Imagine a health care system that is better, cheaper, and more accessible than
the one we have now. With fewer medication errors, lower
hospital readmission rates. Less invasive ways of diagnosing
diseases. And better ways of personalizing
treatment. This is our opportunity.
Hello again, this is Marilyn Lombardi. And thank you for joining me.
On your screen right in front of you, you're going to see a slide with the
entire root of our week's journey on it. As you can see, we've arrived at the
second station on our journey, this stop entitled the health care dilemma.
In this video, we'll do the important work of setting the stage by placing our
focus on innovation, within the complex context of modern health care systems.
That to a very large extend determine, how we provide care, how we receive care,
how we pay for care. Now before I get started, I'd like to
talk about what you're going to hear in this short video.
I'll be setting the stage for innovation by talking about the challenges.
The challenges that our health care systems present to us.
And this well help us develop a shared context for learning and applying the
tools, that we're going to need to see the system from a different perspective.
As I go through the litany of challenges that face us in the health care arena
today, they can be daunting. They can be paralyzing.
I just want you to remember that these are not problems.
Rather, from the innovator's standpoint, these are opportunities.
And the bigger, more complex the challenges, the greater the
opportunities. So, I want to get started.
Talking about our perspective in this course.
Inevitably, your instructors who happen to be living in the United States, I'm
here sitting a short walk away from one of the great research hospitals, Duke
University Medical Center, and I have a particular perspective.

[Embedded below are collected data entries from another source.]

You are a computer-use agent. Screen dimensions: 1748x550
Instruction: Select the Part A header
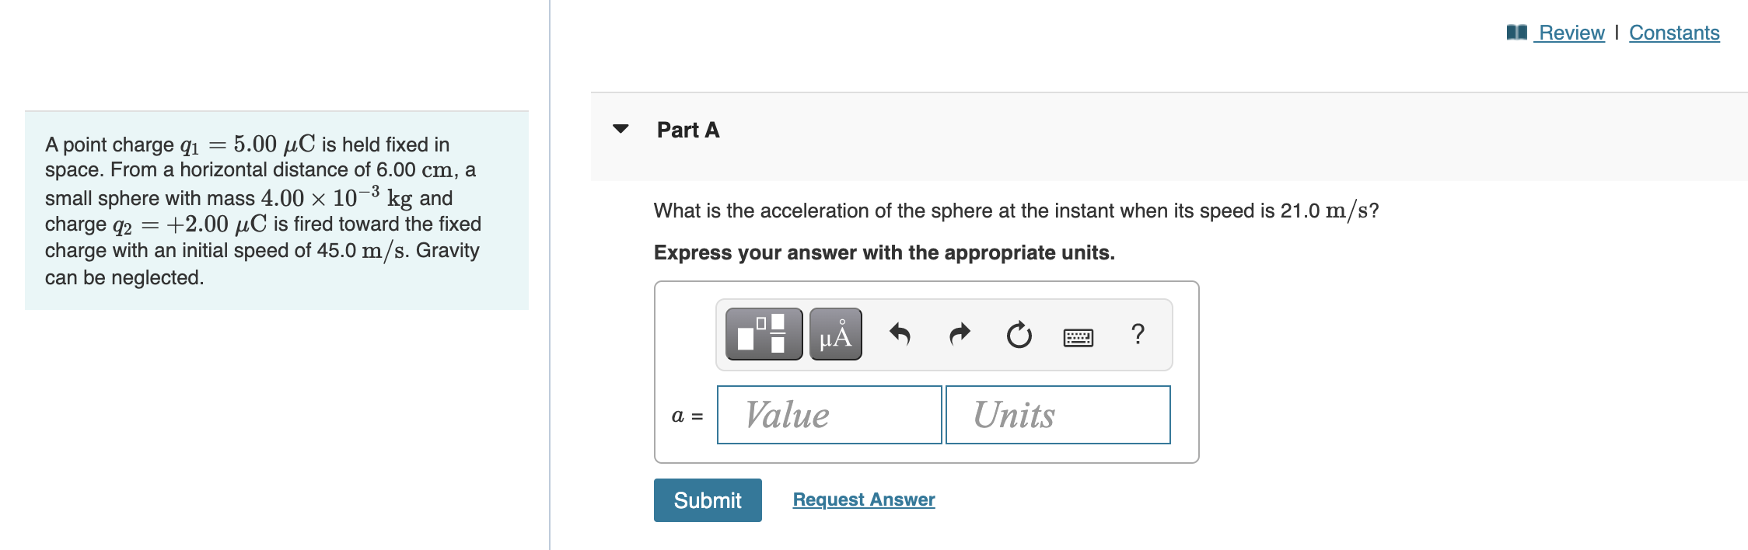[687, 130]
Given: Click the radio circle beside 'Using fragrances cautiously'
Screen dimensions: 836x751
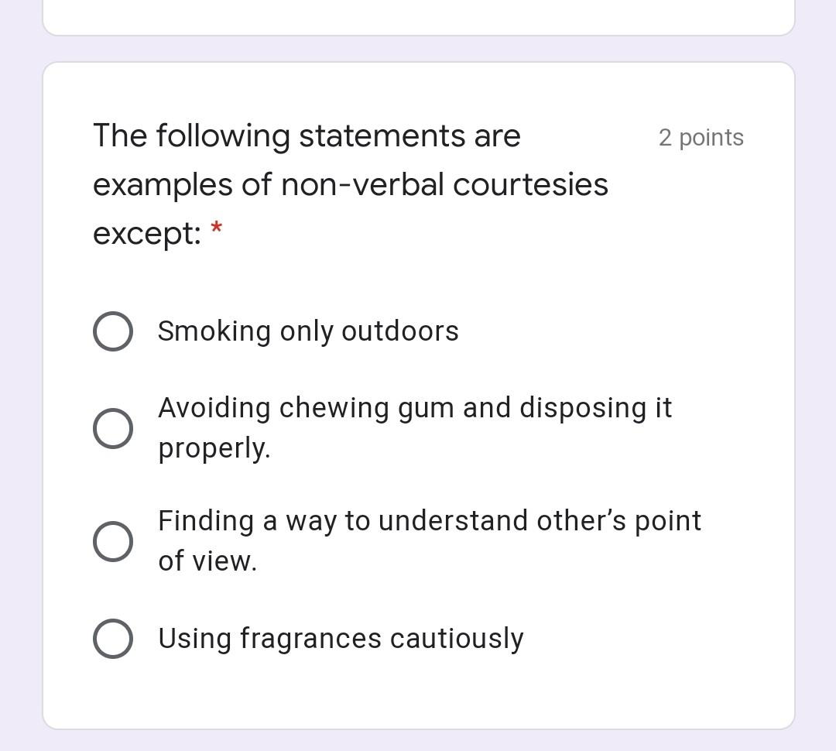Looking at the screenshot, I should [113, 639].
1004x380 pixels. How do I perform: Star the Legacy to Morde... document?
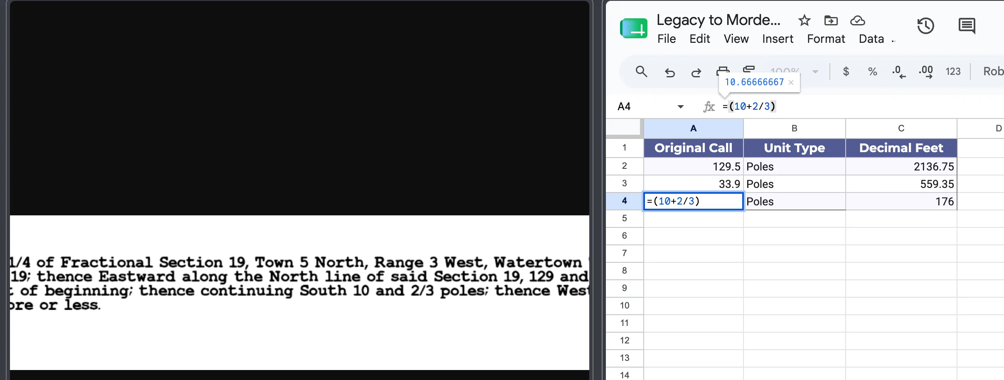pos(804,20)
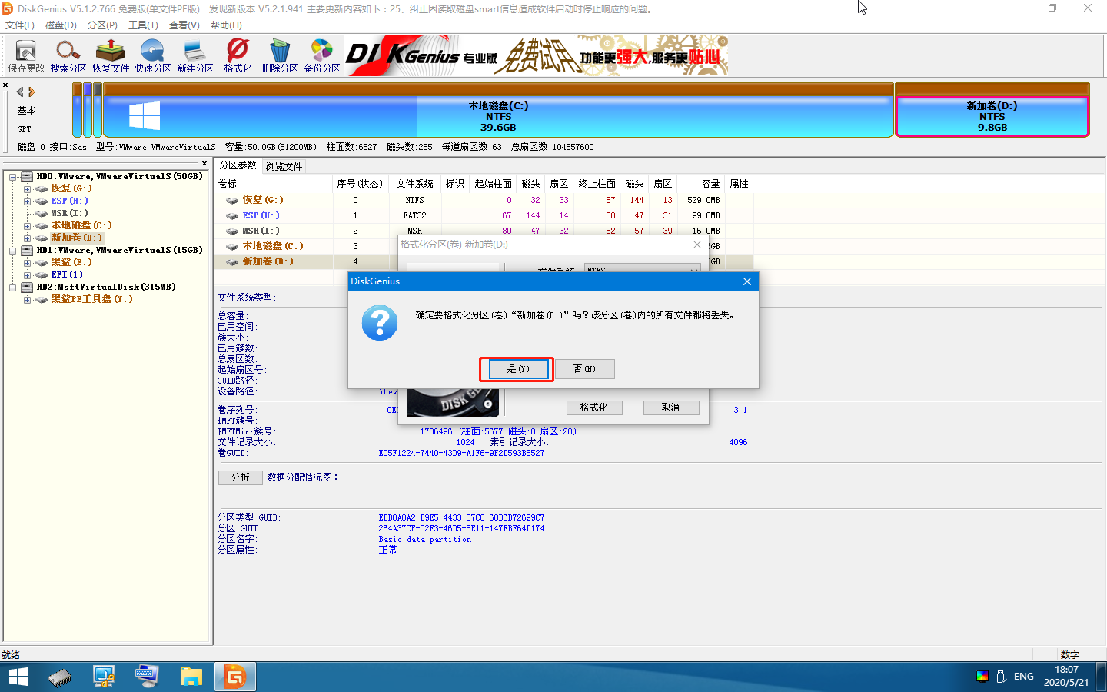
Task: Click the Format (格式化) toolbar icon
Action: point(238,55)
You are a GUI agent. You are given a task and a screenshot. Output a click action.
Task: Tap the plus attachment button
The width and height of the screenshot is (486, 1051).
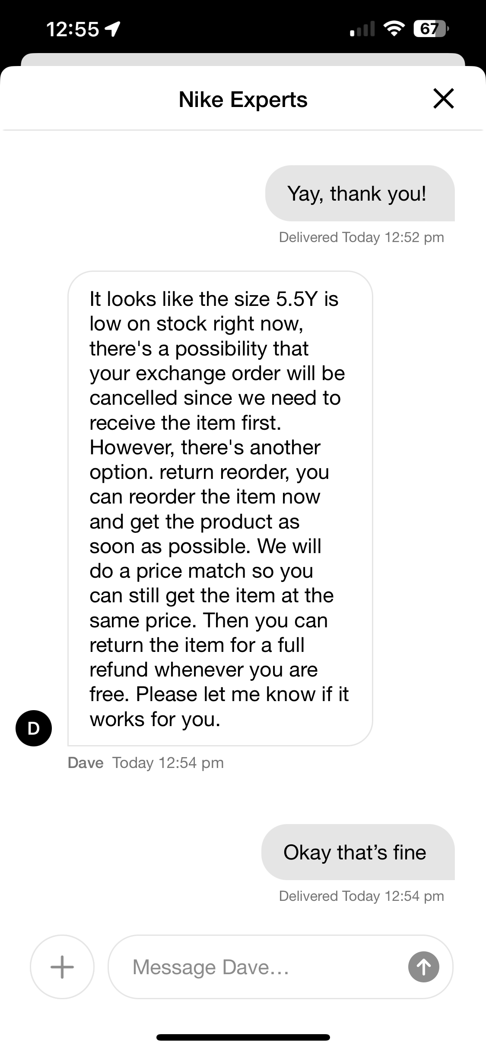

That is in relationship with my environment.
You have your own perspective. And the marvelous thing about these
massive open online courses, is that the perspectives of the people who are
listening to this video right now, are so varied, so diverse, from so many
different geographical regions. That we have the makings here, of an
exchange of information that's pretty unprecedented.
So, once again I encourage you to share with people in the discussion forums how
different your health care system might be from one described here.
So, I must, this is the caveat, I must warn you that there is going to be a
bias. Simply because of the partial vision of
your instructors, the partial experience of your instructors.
And we'll talk a bit about how we need teams of people, bringing multiple
perspectives to bear on solving problems of this nature and of this dimension.
Of this size. That being said, I will begin by talking
a bit about the United States and many of you will have heard these statistics
before because the media coverage on this kind of data has been pretty wide spread
in the United States. So, for those of us living here we spend
per capita more than any other country. On health care.
That translates to 17.3% of our GDP last year alone, and that's up from 7% in
1970, what are we getting for our money? Well, this really shocked people when it
came out in 2000. The World Health Organization, did a
comparative study based on its own criteria about what it means to perform
well as a health care system. And in terms of performance, the key
indicators were things like. Do you leave people in catastrophic
straints because of medical expenses? Does your system offer quality in its
care? Affordability in its care?
And a whole string of other key performance metrics.
When they compared through this framework.
Nation, to nation, to nation. They ranked the United States as 37th
among nations. And, you have the citation here, that you
can look at and peruse on your own. Having said that.
Then we start thinking about, well what are the more recent statistics saying
about the United States. Are we continuing this trend of being
what some say a fourth rate power when it comes to providing quality healthcare?
Well, I look around me and I see dedicated staff, extraordinary lengths
that are gone to, marvelous medicine being done, marvelous research.
And great, great performance when it comes to quality care in my environment
here in Darum, North Carolina. Yet, when we look at the statistics for
the United States, we've got an infant mortality rate compared with the rest of
the nations in the world of 39th, an adult female mortality rate of 43rd,
adult male mortality 42nd. And life expectancy, 36th.